Finally, enrichment analyses were performed to assess to which other phenotypes or diseases the COVID-19 DMCs had been associated. For that, we used the information gathered in the EWAS Atlas catalog 15. Except for severe-mild DMCs, the other 3 comparisons showed DNA methylation changes in CpGs that were previously associated with different autoimmune conditions, allergy conditions, and an asthma related trait (as fractional exhaled nitric oxide test), but also with differential respiratory related environmental exposures (air pollution and polybrominated biphenyl exposure) and/or comorbidities that reflect lifestyle habits as body mass index, smoking or alcohol consumption (Figure 2C).

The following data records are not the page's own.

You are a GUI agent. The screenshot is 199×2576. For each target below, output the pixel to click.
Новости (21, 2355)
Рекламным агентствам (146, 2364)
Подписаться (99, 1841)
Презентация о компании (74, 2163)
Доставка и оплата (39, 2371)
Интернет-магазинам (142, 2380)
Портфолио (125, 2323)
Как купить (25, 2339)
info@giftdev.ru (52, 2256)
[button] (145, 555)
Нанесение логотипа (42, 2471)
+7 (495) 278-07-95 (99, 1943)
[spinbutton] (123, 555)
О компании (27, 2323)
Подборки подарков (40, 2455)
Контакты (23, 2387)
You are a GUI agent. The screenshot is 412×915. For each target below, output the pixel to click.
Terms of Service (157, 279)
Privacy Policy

Respiratory environmental related epigenetic changes differentiate severe and mild COVID-19 patients and mild COVID-19 cases from systemic autoimmune disorders
Significant DMCs from all the differential analyses performed were clustered together based on their methylation profile grouped by COVID-19 severity and divided into the two recruited cohorts (Figure 3A). Hierarchical clustering reveals that, aside from the significant values obtained in the linear regression models, not all trends of DMCs methylation changes are exactly replicated in both cohorts. Thus, 4 DMC modules were obtained based on the hierarchical clustering where DNA methylation changes were stable: S.Ho, composed by CpGs with a hypomethylation profile along COVID-19 severity; S.He, characterized by a hypermethylation profile along COVID-19 severity; M.Ho, in which hypomethylation events are observed in mild as compared with severe cases; and M.He, in which hypermethylation occurs in mild as compared with severe cases.
In summary, Reactome pathway enrichment analysis done on the 4 modules (Figure 3B) replicated the previous enrichments found for the DMCs grouped in the linear regression analysis (Figure 2A). Interestingly, a new additional pathway appeared to be enriched in the S.He module, related with potential therapeutics for SARS, which suggests that several of the proposed therapeutic targets for SARS infection are based on the activation of hypermethylated molecular pathways during the course of the COVID-19 disease. In order to validate the activation or inactivation of the enriched pathways revealed by means of the DNA methylation changes, Reactome pathways activity was estimated based on single-cell RNA-Seq information from publicly available analyses 16,17. The analysis was focused on the cell-types that mostly contribute to the DNA methylation changes: CD8+ T-lymphocytes, B-lymphocytes and neutrophils, as revealed from the interaction results (Figure 2B). In general, molecular pathway activities follow the DNA methylation changes at early sampling time points, which correspond to our recruited cohorts. This is, that pathways that show hypomethylation in certain group(s) of individuals coincide with a higher transcriptome activity compared with the hypermethylated groups, at least in the cell-types in which the change has been predicted to be occurring (Supplementary Figure 4). For example, the FCGR3A phagocytosis pathway (enriched in S.He module) activity is decreased with the severity of the disease in CD8+ T-lymphocytes, while the interferon signaling (enriched in S.Ho module) activity is increased with the severity. Certainly, at the transcriptome level, the interferon exhaustion signature associated with severe cases, not previously seen at the DNA methylation level (Supplementary Figure 3), can be appreciated for B-lymphocytes and CD8+ T-lymphocytes.
On the other hand, EWAS Atlas catalog enrichments were performed by modules, revealing that autoimmune and asthma related traits are mostly enriched in S.Ho and S.He modules, while the differential respiratory environmental related traits were mostly enriched in the M.He module. This M.He module differentiates severe and mild COVID-19 cases, suggesting an important contribution of the respiratory environmental exposure to the progression of COVID-19 disease, at least at the DNA methylation level.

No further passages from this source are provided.